How is it significant?
St Johns Church of England is of architectural and aesthetic significance to the State of Victoria.
Why is it significant?
St Johns Church of England is of architectural significance as a notable early English Gothic style church designed by the celebrated ecclesiastical and public buildings architect W.W. Wardell (1823-1899). This was Wardell's first Anglican Church, displaying the style that had made him a prolific designer of Catholic Churches in England before moving to Australia in 1858. It features the distinctive and characteristic Wardell proportions, accentuated by a dominant west tower and unusual, austere broached spire. In the year before obtaining the commission for St Johns, he had begun the design of St Patrick's Cathedral, Melbourne. In 1859 Wardell had also been appointed the Inspector-Clerk of Public Works, and in the following year became Inspector General of Public Works. Despite this position, he maintained his own practice, continuing to produce numerous church buildings throughout Victoria.
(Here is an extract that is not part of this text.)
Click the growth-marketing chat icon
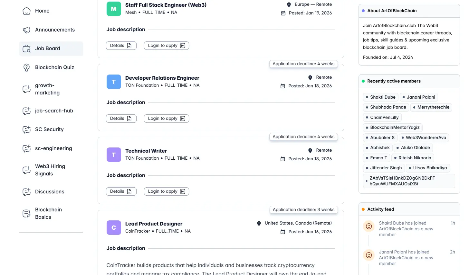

St Johns Church of England is of aesthetic significance for its stained glass windows, especially the WC Cornish memorial window, which was probably the first major work of JL Lyon. Lyon emigrated from England to Melbourne in 1861, immediately joining the very early Melbourne stained glass firm of Ferguson and Urie. Lyon went on to form his own important firm in Sydney, Lyon, Wells and Cottier. Lyon was significant in the development of stained glass in Victoria as one of the first stained glass artists of real note. Prior to this time, stained glass had been largely produced by plumbers and tradesmen.